Hotlinking is the inclusion of content (usually images or videos) directly from one site into another. This way the offending site generates data traffic for the original site by loading the content from there each time. If you wish to prevent hotlinking of your content, you can use the Hotlinking prevention tool of the Web access protection section of your Control Panel. To enable the protection, you need to browse to the directory you want to protect at the Web access protection section. You should note that the protection works recursively and will affect all lower-level directories. Under File extension(s), you need to list the file types you want to enable protection for. The most commonly hotlinked file types are entered by default. Under Add domains that are allowed to link to files from the hotlinking prevention list, you need to make sure to list your own domain and any parked domain names you have. Otherwise, your own site will not be allowed to display the files as well. If there are any third-party sites which you want to allow to hotlink your content, you need to list them too. The Include all subdomains option must be checked if you want to allow inclusion from all subdomains at the domain name you are allowing access for. To remove the hotlinking protection, you need to delete the whole list of file extensions you have created.

You can prevent given IP addresses, networks, or country IP ranges from being able to open your website in a web browser. To enable the protection, you need to browse to the directory you want to protect at the Web access protection section. You should note that the protection works recursively and will affect all lower-level directories. To access the interface for blocking IP addresses/networks, you need to click the Add/Remove button under Block by IP. Blocking a single IP addresss To block a given IP address, you need to enter it at the interface that follows and click the Add button. The IP address will appear in the Blocked IP addresses section. To remove an IP address from the list, you need to either use the Delete button next to it, or check the box in front of the addresses you want to unblock, and use the Delete selected button. Blocking a network range If you want to disallow the web access for a whole network, you can use wildcards. For example, if you want to block all IP addresses starting with 123.234, you need to specify: 123.234.*.* This way all IP addresses from this network block (such as 123.234.34.45 for example) will not be able to open your website. Country level IP block You can block all IP addresses belonging to a specific country from accessing your website. You just need to choose the country, the IP ranges of which you want to block, and click on the Add button below the section. The country will appear in the Blocked countries list. You can add more countries to the list by following the same procedure. To remove a country from the list, you can either use the Delete button next to it in the list, or check several countries from the list, and use the Delete selected button. The country level IP block uses the GeoIP database of Maxmind through the mod_maxminddb Apache module to determine which addresses belong to a specific country.
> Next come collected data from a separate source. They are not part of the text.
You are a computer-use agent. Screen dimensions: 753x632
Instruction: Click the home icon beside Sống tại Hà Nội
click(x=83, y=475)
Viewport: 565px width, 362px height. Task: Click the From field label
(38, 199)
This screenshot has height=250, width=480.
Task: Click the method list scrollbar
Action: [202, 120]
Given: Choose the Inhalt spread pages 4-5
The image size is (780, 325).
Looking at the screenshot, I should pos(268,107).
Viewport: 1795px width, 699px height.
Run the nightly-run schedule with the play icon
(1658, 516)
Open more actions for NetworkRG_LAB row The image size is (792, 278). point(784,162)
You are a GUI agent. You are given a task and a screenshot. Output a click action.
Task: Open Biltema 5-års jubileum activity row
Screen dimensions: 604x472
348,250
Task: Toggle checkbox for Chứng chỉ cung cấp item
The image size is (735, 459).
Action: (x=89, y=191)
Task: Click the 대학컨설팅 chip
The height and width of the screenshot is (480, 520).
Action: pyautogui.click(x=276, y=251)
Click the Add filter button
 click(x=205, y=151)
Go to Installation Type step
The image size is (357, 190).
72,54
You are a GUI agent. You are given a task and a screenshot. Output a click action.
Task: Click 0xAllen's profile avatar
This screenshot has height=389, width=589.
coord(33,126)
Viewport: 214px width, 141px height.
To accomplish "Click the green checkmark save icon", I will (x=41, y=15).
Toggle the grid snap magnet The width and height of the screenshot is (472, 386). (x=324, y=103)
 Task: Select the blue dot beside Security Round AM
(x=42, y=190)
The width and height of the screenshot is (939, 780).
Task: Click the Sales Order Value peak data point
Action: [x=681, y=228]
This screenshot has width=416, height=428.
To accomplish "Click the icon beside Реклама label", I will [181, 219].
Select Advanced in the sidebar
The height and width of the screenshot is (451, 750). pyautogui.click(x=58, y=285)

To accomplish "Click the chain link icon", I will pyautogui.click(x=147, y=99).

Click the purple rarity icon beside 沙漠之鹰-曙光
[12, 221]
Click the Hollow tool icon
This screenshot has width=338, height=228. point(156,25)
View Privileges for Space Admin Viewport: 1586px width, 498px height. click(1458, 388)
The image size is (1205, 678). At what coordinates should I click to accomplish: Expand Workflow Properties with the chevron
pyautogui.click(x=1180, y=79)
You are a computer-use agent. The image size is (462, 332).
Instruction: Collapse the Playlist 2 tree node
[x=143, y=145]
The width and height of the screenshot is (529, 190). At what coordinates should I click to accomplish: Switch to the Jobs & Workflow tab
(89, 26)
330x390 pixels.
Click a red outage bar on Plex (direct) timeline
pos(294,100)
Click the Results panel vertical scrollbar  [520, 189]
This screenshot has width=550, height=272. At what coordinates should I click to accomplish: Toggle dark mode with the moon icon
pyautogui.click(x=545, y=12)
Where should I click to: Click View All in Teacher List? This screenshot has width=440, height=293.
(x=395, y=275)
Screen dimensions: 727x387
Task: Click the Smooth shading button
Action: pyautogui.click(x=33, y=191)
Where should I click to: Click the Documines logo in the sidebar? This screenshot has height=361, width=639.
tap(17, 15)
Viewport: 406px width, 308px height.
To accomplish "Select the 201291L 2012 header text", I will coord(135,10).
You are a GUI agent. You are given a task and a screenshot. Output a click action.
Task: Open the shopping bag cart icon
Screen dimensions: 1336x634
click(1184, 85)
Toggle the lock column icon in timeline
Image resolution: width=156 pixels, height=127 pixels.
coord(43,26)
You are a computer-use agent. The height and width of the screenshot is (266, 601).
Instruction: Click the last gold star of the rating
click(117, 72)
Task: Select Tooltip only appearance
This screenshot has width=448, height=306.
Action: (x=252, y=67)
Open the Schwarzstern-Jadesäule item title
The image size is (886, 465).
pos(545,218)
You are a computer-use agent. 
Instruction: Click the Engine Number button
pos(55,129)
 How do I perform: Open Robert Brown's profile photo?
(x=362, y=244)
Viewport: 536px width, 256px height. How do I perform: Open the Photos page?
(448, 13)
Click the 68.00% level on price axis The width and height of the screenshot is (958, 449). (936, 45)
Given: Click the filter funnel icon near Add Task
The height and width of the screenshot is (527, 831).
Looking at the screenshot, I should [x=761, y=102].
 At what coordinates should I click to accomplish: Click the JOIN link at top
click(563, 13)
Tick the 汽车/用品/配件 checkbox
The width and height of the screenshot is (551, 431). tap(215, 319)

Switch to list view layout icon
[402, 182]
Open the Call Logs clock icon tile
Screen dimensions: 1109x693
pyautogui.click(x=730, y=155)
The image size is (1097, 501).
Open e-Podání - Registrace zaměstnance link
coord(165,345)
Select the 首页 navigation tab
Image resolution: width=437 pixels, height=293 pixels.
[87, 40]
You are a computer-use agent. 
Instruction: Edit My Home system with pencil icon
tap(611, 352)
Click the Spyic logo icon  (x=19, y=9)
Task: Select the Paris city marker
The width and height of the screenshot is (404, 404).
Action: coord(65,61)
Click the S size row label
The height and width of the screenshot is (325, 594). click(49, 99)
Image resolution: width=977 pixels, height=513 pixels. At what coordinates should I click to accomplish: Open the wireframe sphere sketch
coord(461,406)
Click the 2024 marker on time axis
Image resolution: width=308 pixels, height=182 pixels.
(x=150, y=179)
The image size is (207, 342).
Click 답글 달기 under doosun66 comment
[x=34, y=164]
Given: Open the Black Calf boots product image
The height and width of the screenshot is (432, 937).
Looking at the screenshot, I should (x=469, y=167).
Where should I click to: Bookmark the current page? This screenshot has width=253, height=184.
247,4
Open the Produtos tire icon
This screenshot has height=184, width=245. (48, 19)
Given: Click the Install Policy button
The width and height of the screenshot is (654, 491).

You can prevent the visitors of given websites from opening up your website through a link on the offensive website. This feature is commonly used when fighting the so-called "Referral spam". Referral spam is used by websites who make false requests to your website in order to get listed in your web access statistics. This way if your statistics are web-accessible and a search engine processes them, the search engine would mark a link to the offensive website and would raise its ranking. The Block Referrers feature would also prevent the hotlinking of your content by the offensive website. To enable the protection, you need to browse to the directory you want to protect at the Web access protection section. You should note that the protection works recursively and will affect all lower-level directories. To access the interface for blocking IP addresses/networks, you need to click the Add/Remove button under Block Referrers. At the interface that follows, you need to list the domains you want to block. The Include all subdomains option must be checked if you want to block all subdomains at the offensive domain as well.